(courtesy of Martin Robinson, who introduced the notion of Garderner in WebKit world of fame)
- Keep the tree green: the gardener on a given day will diagnose all bot redness and try to form a hypothesis for each failure. In my experience there are several types of failures:
- The GTK+ port is lacking some feature or has a bug: In this case the gardener will figure out exactly what the problem is, open a bug with as much information as possible including test diffs and links to relevant bugs. The gardener will CC any people involved in WebKitGTK+ who would might know how to fix the problem.
- A test is missing expectations or needs new expectations: The gardener will generate new expectations after verifying that the tests seem to work when run manually or by looking at the expected results.
- A DRT feature is missing: The gardener will open a bug. The idea is that we will completely avoid skipped tests with no information about the failure.

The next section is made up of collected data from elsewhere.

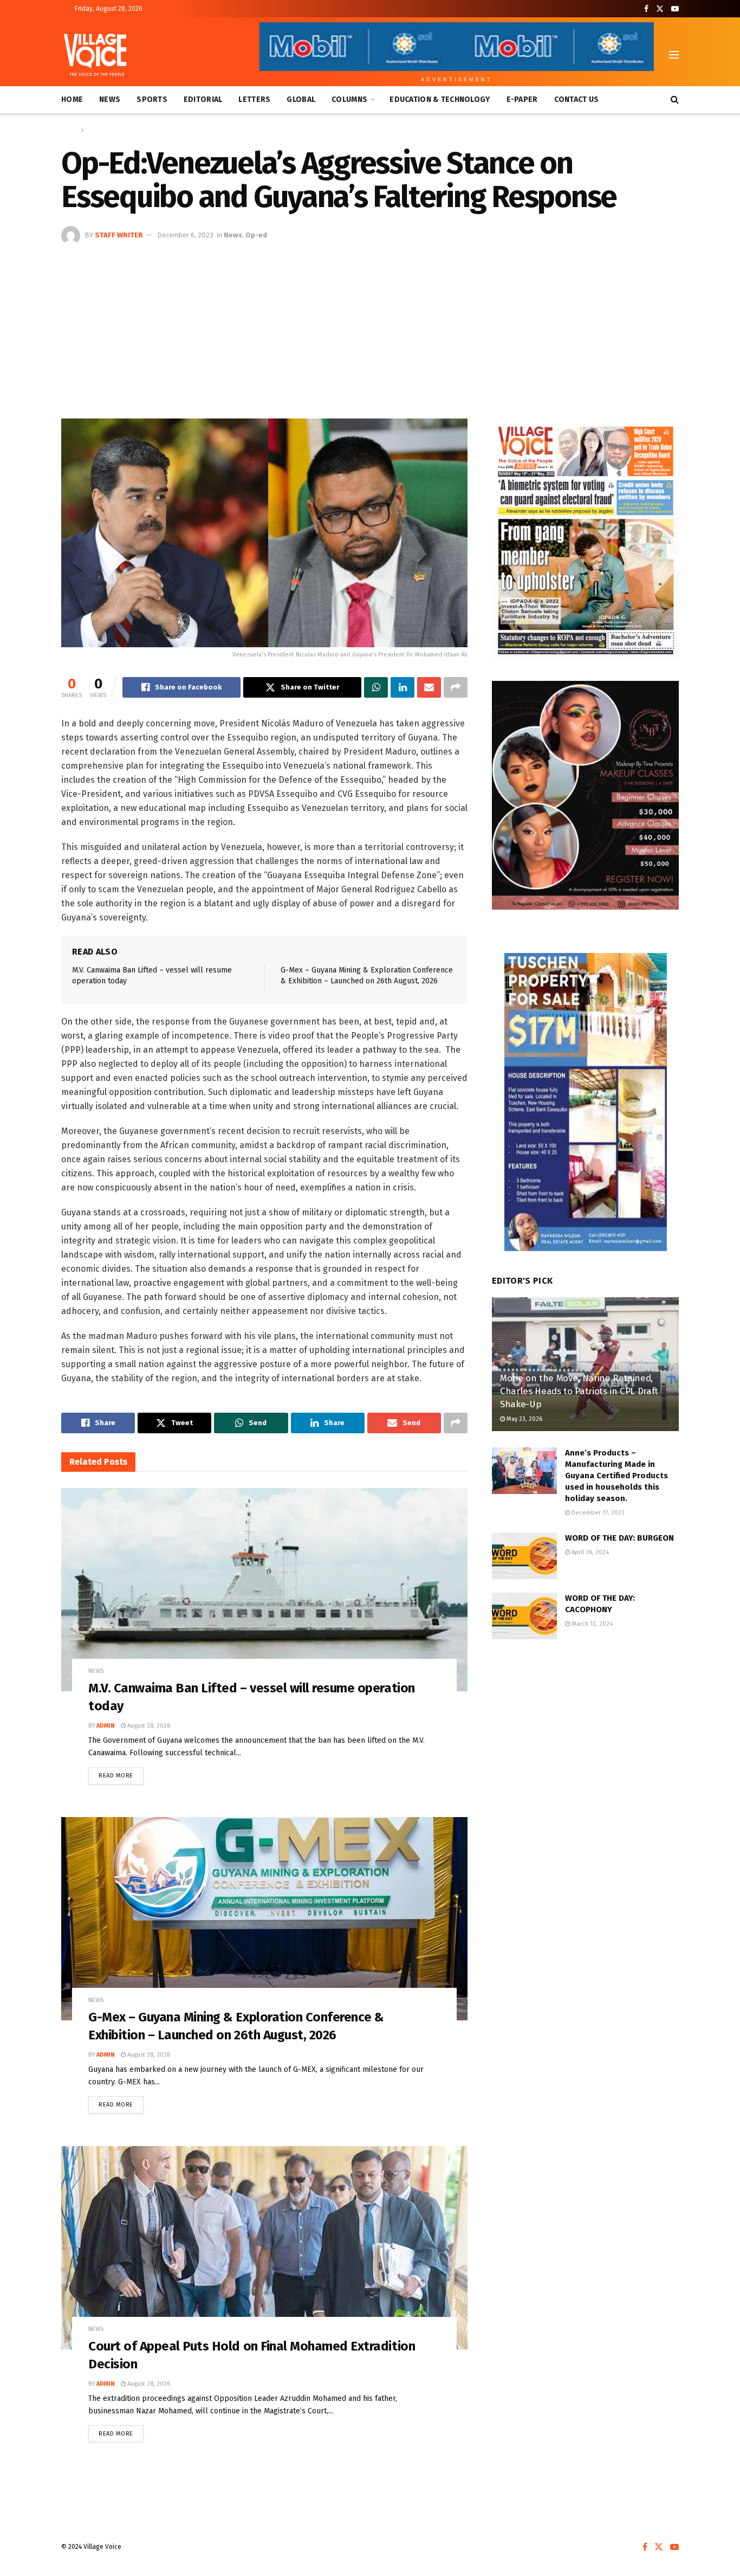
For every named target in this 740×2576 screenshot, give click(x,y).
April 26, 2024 (589, 1552)
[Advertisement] (370, 326)
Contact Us (576, 99)
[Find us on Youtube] (675, 9)
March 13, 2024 (591, 1623)
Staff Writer (119, 235)
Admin (105, 1725)
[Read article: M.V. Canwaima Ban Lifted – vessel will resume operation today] (264, 1589)
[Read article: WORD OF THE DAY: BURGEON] (524, 1555)
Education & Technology (440, 99)
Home (72, 99)
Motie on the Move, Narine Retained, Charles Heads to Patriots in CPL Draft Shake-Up (579, 1391)
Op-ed (256, 235)
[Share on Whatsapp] (376, 687)
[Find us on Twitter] (660, 9)
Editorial (203, 99)
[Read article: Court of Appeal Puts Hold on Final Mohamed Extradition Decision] (264, 2247)
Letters (254, 99)
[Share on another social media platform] (456, 687)
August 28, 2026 (148, 1725)
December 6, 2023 (185, 235)
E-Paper (522, 99)
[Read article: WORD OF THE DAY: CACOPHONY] (524, 1616)
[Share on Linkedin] (402, 687)
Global (301, 99)
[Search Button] (675, 99)
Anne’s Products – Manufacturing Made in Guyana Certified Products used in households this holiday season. (616, 1475)
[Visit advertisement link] (585, 538)
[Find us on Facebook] (646, 9)
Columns (349, 99)
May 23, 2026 (523, 1418)
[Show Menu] (674, 55)
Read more (121, 1773)
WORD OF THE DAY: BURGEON (619, 1538)
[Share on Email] (429, 687)
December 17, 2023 (597, 1512)
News (109, 99)
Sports (152, 99)
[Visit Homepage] (95, 55)
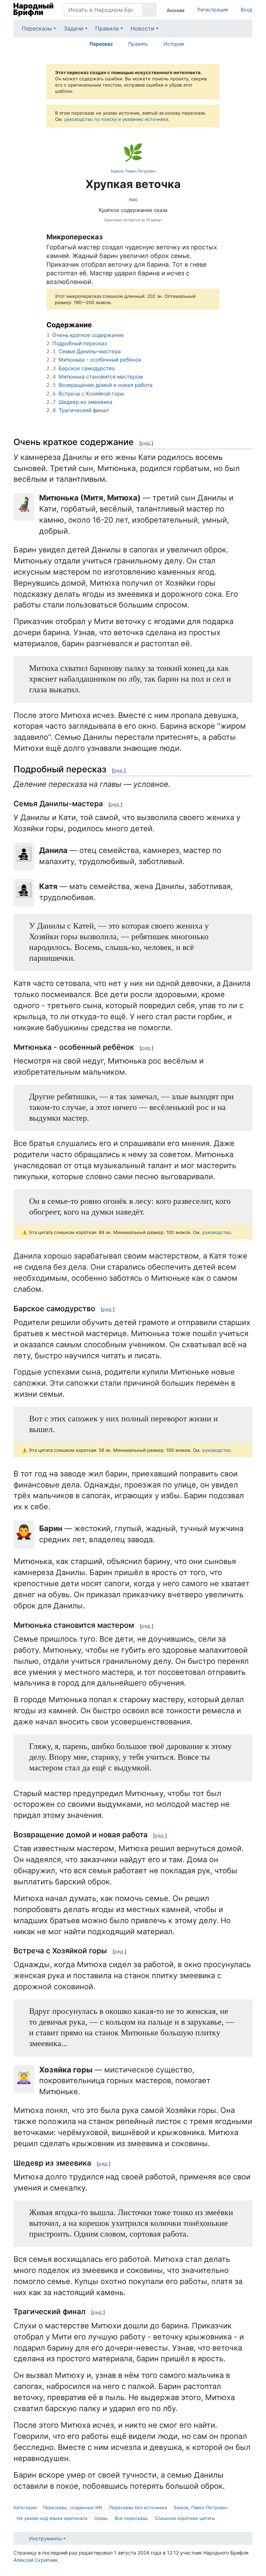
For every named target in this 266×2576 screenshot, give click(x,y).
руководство (216, 1232)
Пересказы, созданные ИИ (72, 2507)
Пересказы (37, 28)
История (173, 44)
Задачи (73, 28)
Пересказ (101, 44)
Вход (246, 9)
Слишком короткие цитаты (185, 2518)
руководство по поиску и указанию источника (116, 119)
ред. (146, 443)
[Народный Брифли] (33, 10)
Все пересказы (131, 2518)
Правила (107, 28)
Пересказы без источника (138, 2507)
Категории (25, 2507)
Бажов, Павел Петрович (133, 171)
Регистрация (212, 9)
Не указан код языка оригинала (52, 2518)
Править (138, 44)
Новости (142, 28)
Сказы (101, 2518)
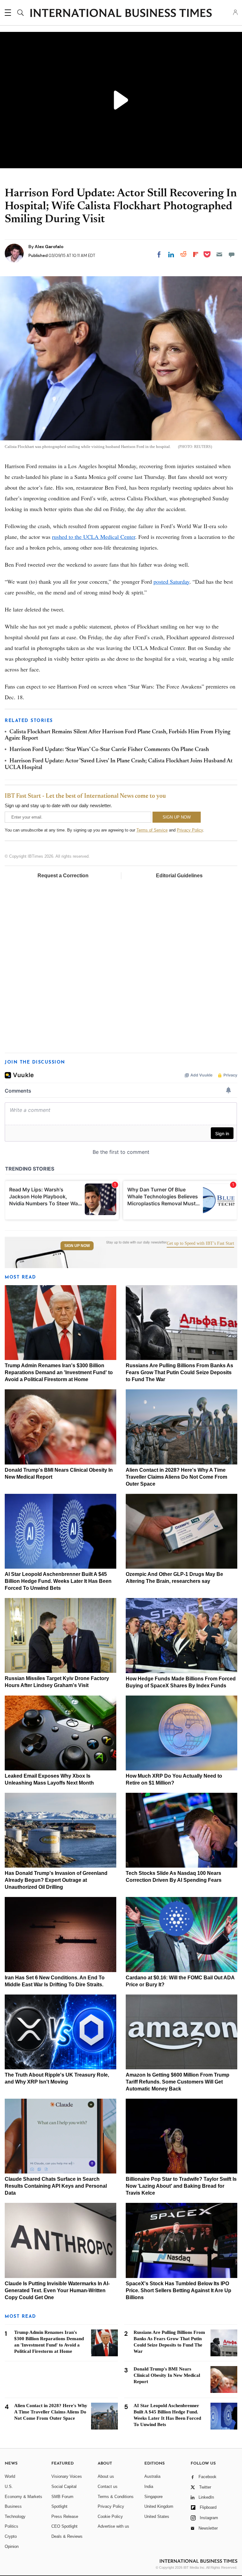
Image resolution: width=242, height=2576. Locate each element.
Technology (15, 2516)
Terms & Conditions (116, 2496)
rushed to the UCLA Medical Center (93, 536)
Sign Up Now (77, 1245)
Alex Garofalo (49, 246)
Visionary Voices (66, 2476)
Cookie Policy (110, 2516)
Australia (152, 2476)
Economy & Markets (23, 2496)
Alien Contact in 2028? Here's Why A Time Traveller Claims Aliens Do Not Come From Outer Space (176, 1477)
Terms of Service (152, 830)
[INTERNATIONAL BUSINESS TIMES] (121, 13)
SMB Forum (62, 2496)
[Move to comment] (231, 254)
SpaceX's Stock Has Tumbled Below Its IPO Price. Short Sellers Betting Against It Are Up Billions (178, 2290)
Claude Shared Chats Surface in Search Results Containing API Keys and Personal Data (56, 2186)
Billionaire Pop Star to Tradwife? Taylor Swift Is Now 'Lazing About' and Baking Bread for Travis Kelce (181, 2186)
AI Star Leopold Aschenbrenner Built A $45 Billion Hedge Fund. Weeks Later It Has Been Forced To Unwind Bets (58, 1581)
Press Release (64, 2516)
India (148, 2486)
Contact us (108, 2486)
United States (156, 2516)
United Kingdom (158, 2506)
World (10, 2476)
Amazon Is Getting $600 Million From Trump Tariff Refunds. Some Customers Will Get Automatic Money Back (177, 2081)
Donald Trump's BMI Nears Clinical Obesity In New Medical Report (167, 2375)
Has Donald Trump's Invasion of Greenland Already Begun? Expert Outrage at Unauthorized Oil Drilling (56, 1880)
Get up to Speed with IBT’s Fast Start (200, 1243)
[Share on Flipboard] (195, 254)
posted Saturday (171, 581)
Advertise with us (113, 2526)
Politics (11, 2526)
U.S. (9, 2486)
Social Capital (64, 2486)
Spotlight (59, 2506)
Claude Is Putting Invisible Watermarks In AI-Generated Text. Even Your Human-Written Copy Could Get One (57, 2290)
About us (106, 2476)
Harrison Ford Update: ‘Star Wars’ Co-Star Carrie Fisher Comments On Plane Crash (109, 750)
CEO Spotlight (64, 2526)
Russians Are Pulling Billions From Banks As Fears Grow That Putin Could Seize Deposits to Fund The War (179, 1372)
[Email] (219, 254)
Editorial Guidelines (179, 875)
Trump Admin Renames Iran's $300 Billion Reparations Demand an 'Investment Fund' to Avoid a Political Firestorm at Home (59, 1372)
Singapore (153, 2496)
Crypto (11, 2536)
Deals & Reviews (67, 2536)
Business (13, 2506)
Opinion (12, 2546)
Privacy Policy (190, 830)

- If the tree isn't red, the gardener should be able to choose how to spend the day:
- Generating results for tests that do not have results (soon this will include pixel results as well).
- Diagnosing and opening bugs for failures that do not have open bugs (there's a huge list). This also includes unskipping tests that are passing.
- Implementing missing DRT features. There are a ton of these and we need to kill them. Using DRTSupportGtk we can do it without making API decisions.
- At the end of the day the gardener should keep a very simple log for tomorrow's gardener, so he can follow up with any pending investigations. This will also help us keep track of newly skipped tests. This could just be a wiki page.